2. Penerimaan Peserta Didik Berkebutuhan Khusus
Penerimaan peserta didik berkebutuhan khusus dilakukan melalui sistem: 
  • Penerimaan murid baru; 
  • Rujukan dari tenaga ahli yang relevan; 
  • Rujukan dari lembaga lain
  • Mutasi atau melanjutkan dari sekolah lain
  • Program retrievel (pengembalian anak ke sekolah karena drop out)
3. Rekrutmen Pendidik dan Tenaga Kependidikan
  • Rekrutmen pendidik dan tenaga kependidikan baru (negeri/swasta) 
  • Mutasi pendidik dan tenaga kependidikan
  • Pemberdayaan masyarakat 
  • Bantuan pendidik dan tenaga kependidikan dari sekolah/lembaga lain
4. Pembelajaran
a. Perencanaan Pembelajaran
Perencanaan pembelajaran disesuaikan dengan kebutuhan peserta didik dan mengacu pada kurikulum yang berlaku. Perencanaan disusun sesuai dengan buku Pedoman pembelajaran.

b. Pelaksanaan Pembelajaran
Proses pembelajaran dilaksanakan sesuai dengan karakteristik belajar peserta didik. Sistem pelaksanaannya mengacu pada buku Pedoman pembelajaran. 

c. Penilaian Hasil Pembelajaran
  • Memahami kompetensi dasar dan bentuk penilaian yang sesuai untuk mengukur Kompetensi dasar tersebut
  • Menyusun kisi-kisi soal
  • Menyusun soal (bentuk penilaian) sesuai dengan kaidah
  • Menelaah dan merevisi soal 
  • Melaksanakan penilaian dengan menggunakan soal yang telah dikembangkan
  • Menggunakan hasil penilaian untuk umpan balik
  • Menggunakan hasil penilaian untuk keperluan administrasi, dan pelaporan
d. Pengawasan Pembelajaran
Pengawasan pelaksanaan pembelajaran dilakukan oleh pengawas, kepala sekolah, komite sekolah, orangtua peserta didik, dan pemangku kepentingan (stake holder). Pengawasan dilakukan dalam hal sebagai berikut:
  • Perencanaan pembelajaran
  • Pelaksanaan proses pembelajaran di kelas
  • Pelaksanaan penilaian
  • Penyusunan laporan pembelajaran
5. Supervisi 
Supervisi yang dimaksud adalah pembinaan yang dilakukan oleh Pejabat, Kepala Sekolah, Pengawas dan atau profesional terkait

Aspek-aspeknya adalah:
  • Penyusunan silabus
  • Pembelajaran (RPP dan proses pembelajaran)

**Informasi yang Ditampilkan**
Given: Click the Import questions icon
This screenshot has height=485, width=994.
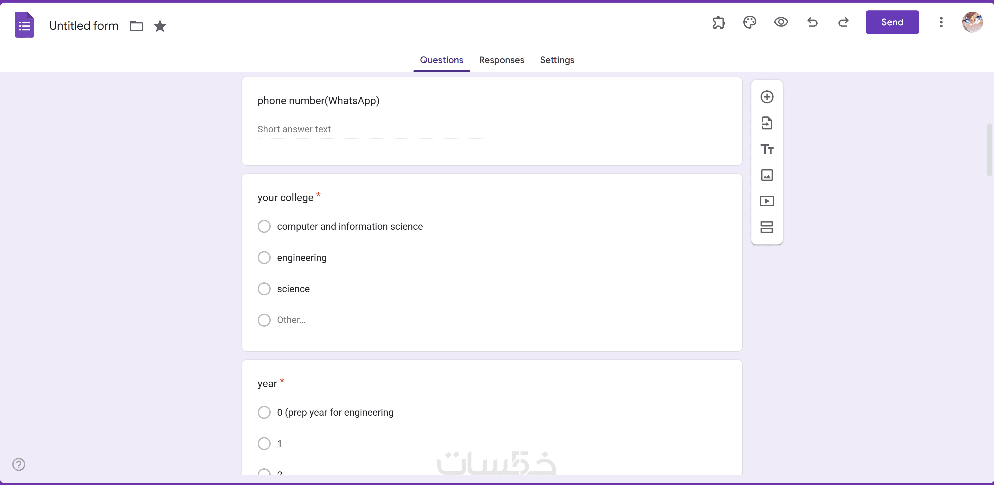Looking at the screenshot, I should (767, 123).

**Yang Harus Dikerjakan**
Tolong lanjutkan teks tentang pendidikan peserta didik berkebutuhan khusus mulai dari sesudah butir terakhirnya. Materi ini tidak ada hubungannya dengan teks tentang pendidikan peserta didik berkebutuhan khusus.

**Hasil Tugas**
  • Penilaian
  • Program remediasi dan bimbingan/pengayaan
6. Sertifikasi
Peserta didik yang telah menyelesaikan program pembelajaran pendidikan inklusif di setiap satuan pendidikan diberi ijazah (sertifikat). Sedangkan peserta didik yang sudah lulus ujian kompetensi tertentu diberi sertifikat kompetensi.

7. Monitoring dan evaluasi

  • Monitoring dan evaluasi pendidikan inklusif dilaksanakan oleh: (1) Direktorat Jenderal Pendidikan Dasar dan Menengah Cq. Direktorat Pembinaan Sekolah Luar Biasa; (2) Dinas Pendidikan Provinsi (Sub Dinas yang menangani PLB); (3) Dinas Pendidikan Kabupaten/kota sesuai dengan tugas pokok dan fungsinya.
  • Aspek monitoring dan evaluasi meliputi: persiapan penyelenggaraan, peserta didik, ketenagaan, sarana-prasarana, pendanaan, manajemen, pemberdayaan masyarakat, dan aspek lain yang relevan. 
  • Waktu pelaksanaan monitoring dan evaluasi dilaksanakan secara periodik dan dikoordinasikan dengan institusi terkait.
  • Instrumen monitoring dan evaluasi disiapkan oleh masing-masing institusi sesuai dengan kebutuhan.
  • Hasil monitoring dan evaluasi dipergunakan sebagai bahan untuk penyusunan program, penyempurnaan strategi pelaksanaan program dan memformulasikan kebijakan di masa yang akan datang dalam upaya peningkatan mutu pendidikan inklusif.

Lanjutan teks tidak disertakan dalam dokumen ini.